**TASK REQUIREMENTS:**
1. Translate this sentence from the thread on Docker data containers into Spanish: "I'll try to describe a use case for a data container."
2. Carry the thread on Docker data containers forward, starting after its last sentence.

**TEXT:**

Segment Open

The only other argument is to be exactly docker compatible semantically,
but frankly the volumes-from behavior is so semantically rigid, it may not
be worth being compatible with.
On Jan 11, 2015 9:26 AM, "Craig Wickesser" notifications@github.com wrote:

I'll try to describe a use case for a data container. I'll have a pod with
3 containers I'll name them "ingest", "process" and "data".

The ingest container is responsible for getting messages in some fashion
and telling the "process" container to do work.

The process container does work, but it requires access to data provided
by
the "data" container, outside of kubernetes this is done using dockers
"volumes-from". This "data" can be 100's of megabytes, but most often is
10-15 gigabytes.

Segment Closed

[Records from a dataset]
Segment Open

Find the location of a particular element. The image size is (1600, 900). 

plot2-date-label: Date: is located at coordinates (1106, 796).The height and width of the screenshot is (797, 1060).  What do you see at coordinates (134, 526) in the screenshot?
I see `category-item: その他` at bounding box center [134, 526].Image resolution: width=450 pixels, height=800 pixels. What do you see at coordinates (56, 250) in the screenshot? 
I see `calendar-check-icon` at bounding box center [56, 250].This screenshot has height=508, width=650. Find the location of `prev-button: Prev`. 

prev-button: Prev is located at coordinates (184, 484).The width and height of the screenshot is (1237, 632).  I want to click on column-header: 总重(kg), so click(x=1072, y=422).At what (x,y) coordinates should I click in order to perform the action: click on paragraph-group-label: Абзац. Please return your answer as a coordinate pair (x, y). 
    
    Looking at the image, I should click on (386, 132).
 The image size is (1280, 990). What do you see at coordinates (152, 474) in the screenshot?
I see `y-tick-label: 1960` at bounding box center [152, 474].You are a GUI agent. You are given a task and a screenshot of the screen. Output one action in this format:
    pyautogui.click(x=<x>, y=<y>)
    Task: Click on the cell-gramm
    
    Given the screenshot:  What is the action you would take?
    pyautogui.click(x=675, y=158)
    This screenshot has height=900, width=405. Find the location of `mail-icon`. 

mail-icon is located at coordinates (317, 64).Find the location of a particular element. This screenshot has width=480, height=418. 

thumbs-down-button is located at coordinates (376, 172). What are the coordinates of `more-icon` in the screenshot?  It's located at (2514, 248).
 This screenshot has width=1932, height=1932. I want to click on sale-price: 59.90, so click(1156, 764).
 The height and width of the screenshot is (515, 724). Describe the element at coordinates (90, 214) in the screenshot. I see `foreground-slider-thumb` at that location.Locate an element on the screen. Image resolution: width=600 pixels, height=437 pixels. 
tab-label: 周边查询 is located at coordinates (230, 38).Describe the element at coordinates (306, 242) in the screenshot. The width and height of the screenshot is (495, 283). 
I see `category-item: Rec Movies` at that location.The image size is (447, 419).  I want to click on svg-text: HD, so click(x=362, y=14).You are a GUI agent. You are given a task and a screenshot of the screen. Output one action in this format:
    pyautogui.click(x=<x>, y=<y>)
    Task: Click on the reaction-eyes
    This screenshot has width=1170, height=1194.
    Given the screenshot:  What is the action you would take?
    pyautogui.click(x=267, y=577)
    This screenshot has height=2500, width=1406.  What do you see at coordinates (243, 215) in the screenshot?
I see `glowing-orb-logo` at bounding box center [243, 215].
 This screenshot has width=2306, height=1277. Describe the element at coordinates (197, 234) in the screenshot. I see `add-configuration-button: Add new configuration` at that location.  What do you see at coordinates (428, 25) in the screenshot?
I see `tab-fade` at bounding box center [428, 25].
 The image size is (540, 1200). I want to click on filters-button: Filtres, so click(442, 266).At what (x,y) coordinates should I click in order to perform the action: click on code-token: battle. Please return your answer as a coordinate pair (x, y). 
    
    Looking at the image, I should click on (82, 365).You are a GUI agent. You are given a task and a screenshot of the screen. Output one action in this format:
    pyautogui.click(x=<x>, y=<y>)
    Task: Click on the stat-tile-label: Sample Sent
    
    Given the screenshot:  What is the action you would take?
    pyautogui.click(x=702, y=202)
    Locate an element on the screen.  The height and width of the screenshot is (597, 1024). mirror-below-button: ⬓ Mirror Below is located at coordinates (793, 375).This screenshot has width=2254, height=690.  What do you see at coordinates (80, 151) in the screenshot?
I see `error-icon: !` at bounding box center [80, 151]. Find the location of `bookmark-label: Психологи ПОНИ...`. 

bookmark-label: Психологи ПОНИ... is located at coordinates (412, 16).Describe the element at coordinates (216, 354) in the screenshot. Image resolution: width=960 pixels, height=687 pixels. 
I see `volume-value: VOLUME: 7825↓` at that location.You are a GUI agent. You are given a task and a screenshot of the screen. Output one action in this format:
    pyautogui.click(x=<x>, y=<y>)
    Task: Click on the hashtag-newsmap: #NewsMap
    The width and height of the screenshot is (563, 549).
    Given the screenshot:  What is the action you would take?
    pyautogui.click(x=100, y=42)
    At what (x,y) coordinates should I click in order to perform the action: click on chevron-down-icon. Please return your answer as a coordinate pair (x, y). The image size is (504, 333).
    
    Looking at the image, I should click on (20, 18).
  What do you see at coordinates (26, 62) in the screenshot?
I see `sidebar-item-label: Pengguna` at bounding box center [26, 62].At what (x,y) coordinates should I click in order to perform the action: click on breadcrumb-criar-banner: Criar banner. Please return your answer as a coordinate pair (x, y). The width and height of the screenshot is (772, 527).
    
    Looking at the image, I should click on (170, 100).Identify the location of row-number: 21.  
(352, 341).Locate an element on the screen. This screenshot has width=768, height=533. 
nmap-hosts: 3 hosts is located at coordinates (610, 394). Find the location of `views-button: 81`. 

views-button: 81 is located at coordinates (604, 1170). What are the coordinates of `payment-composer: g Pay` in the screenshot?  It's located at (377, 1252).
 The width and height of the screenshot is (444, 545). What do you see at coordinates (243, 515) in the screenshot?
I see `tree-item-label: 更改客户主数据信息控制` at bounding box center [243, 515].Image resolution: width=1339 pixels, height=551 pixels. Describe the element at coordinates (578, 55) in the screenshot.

Segment Closed

**EXPECTED OUTPUTS:**
1. Intentaré describir un caso de uso para un contenedor de datos.

2.
The data container has a process responsible for pulling the data that
will
be needed by the process container. While the process container is doing
work, it's possible that a new set of data becomes available. The data
container can fetch the data and use something like symlinks to swap it so
the next time the process container begins a new process it's using the
newly available data.

Hopefully that makes some sense.

Thanks

On Sun, Jan 11, 2015 at 12:18 AM, Tim Hockin notifications@github.com
wrote:

To follow up to myself - all of this assumes that any data mutations you
make have a lifetime equivalent to the pod. If the pod dies for any
reason
(the machine goes down, it gets deleted in the API, some non-recoverable
failure in kubelet, etc) the data dies with it.

Durable data is a MUCH larger topic :)

On Sat, Jan 10, 2015 at 9:12 PM, Tim Hockin thockin@google.com wrote:

There are a few things going on here, most importantly (I think) some
confusion.

Kubernetes supports the notion of a writable "empty volume" that is
shared

across containers within a pod, without resorting to host directories

this is what an emptyDir volume is.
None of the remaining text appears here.